Comprehension Questions
1. What would you find on a list of route numbers?
a) Information about how long it takes to go certain places.
b) Information about what the bus looks like.
c) Information about which buses go where.

2. What does Curt mean by saying, “mornings are peak times”?
a) More people ride the bus in the morning than at other times of day.
b) It costs more to ride the bus in the morning.
c) Buses come more frequently in the morning.

Answers at bottom.

What Else Does It Mean?
peak

The word “peak,” in this podcast, means when something is busiest or most heavily used: “February is a peak month for florists, because many people buy flowers to celebrate Valentine’s Day.” Or, “Very hot weather causes a peak in energy demand because many businesses use powerful air conditioners.” As a noun, a “peak” is the top of a mountain: “Have you ever climbed to the peak of Mount Washington?” When something is “at its peak,” it is at its best, strongest, or highest: “When was the Roman Empire at its peak?” Finally, if someone “looks peaked,” he or she appears sick, tired, and very pale (without much color on their face): “Charlene was sick with the flu last week, and although she feels better now, she still looks peaked.”

board

In this podcast, the verb “to board” means to get on a bus, train, boat, or plane: “I’ve never seen such a long line of people waiting to board the train!” The verb “to board” can also mean to pay to live in a room in someone’s home: “If you need to make some extra money, consider having students board with you during the school year.” The phrase “to board (something) up” means to cover the windows and doors of a building with long pieces of wood so that no one can get in: “We were really surprised to see that they had boarded up the restaurant.
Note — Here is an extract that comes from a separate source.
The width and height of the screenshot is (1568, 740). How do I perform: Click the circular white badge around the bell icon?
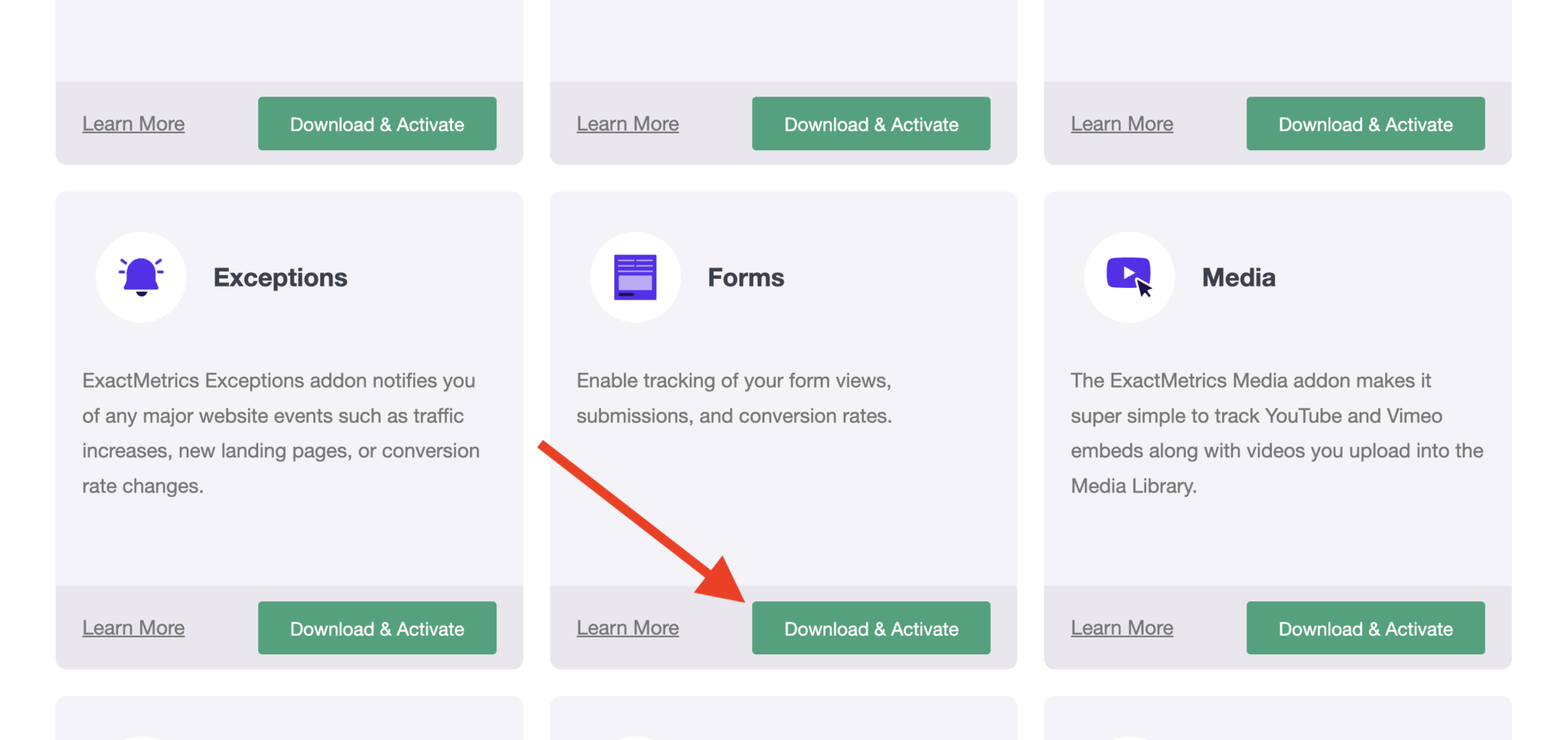(141, 277)
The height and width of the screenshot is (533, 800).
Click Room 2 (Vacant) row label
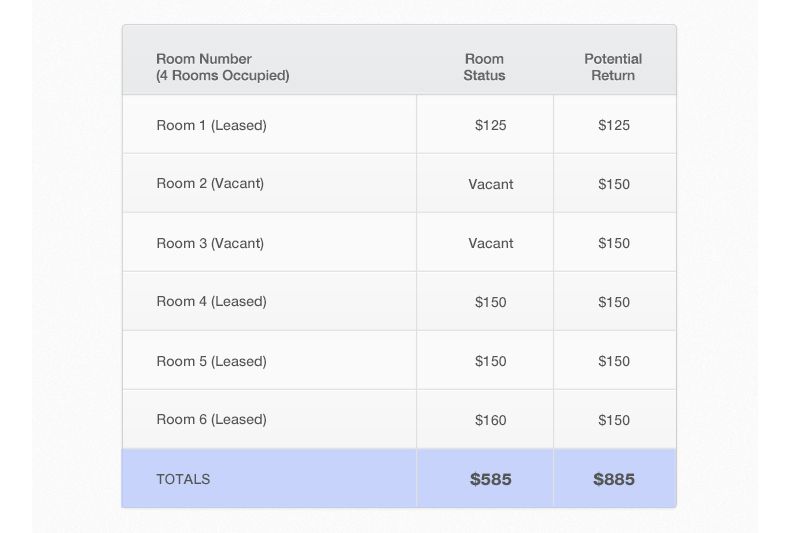[210, 183]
Why did it go out of business?” Finally, a “board game” is a type of game played on a printed piece of heavy paper or cardboard: “Monopoly and Scrabble are Hal’s favorite board games.”

Culture Note
People who ride buses, trains, and subways in the United States should be aware of the expected “etiquette” (polite ways of behaving).

Some of the rules of etiquette are written on the walls of the stops and vehicles. For example, many signs “remind” (help someone remember) people to “surrender” (give to someone else) their seat to “the elderly” (old people), “disabled” (handicapped; with physical problems) individuals, and pregnant women. Certain seats near the doors are usually “reserved for” (set aside for; intended for) these people, but if those seats are full, then people sitting anywhere in the bus should surrender their seat as needed.

Other signs remind people to “refrain from” (not do; avoid) eating, drinking, smoking, listening to loud music, talking loudly, or using a cell phone if it “disturbs” (annoys or troubles) other passengers. Animals are generally not allowed on buses, trains, and subways unless they are “service dogs” (dogs that help blind people).

One of the “unwritten” (not stated in writing, but generally understood) rules of etiquette is to leave empty seats between people whenever possible. For example, on a bus where seats are in “pairs” (groups of two), riders will generally sit alone in each row. As the bus continues to fill and there aren’t enough seats for everyone to sit alone, riders begin to sit next to “strangers” (unknown people), but this is almost never their first choice.

Another “unwritten” rule of etiquette on “public transportation” (transportation shared by many people) is to keep one’s “personal belongings” (the things one brings on a ride) near one’s body. It is important to keep jackets, bags, and packages out of the “aisle” (the area where people walk). It would also be “rude” (not polite; inappropriate) to place personal belongings on an empty seat in a full bus.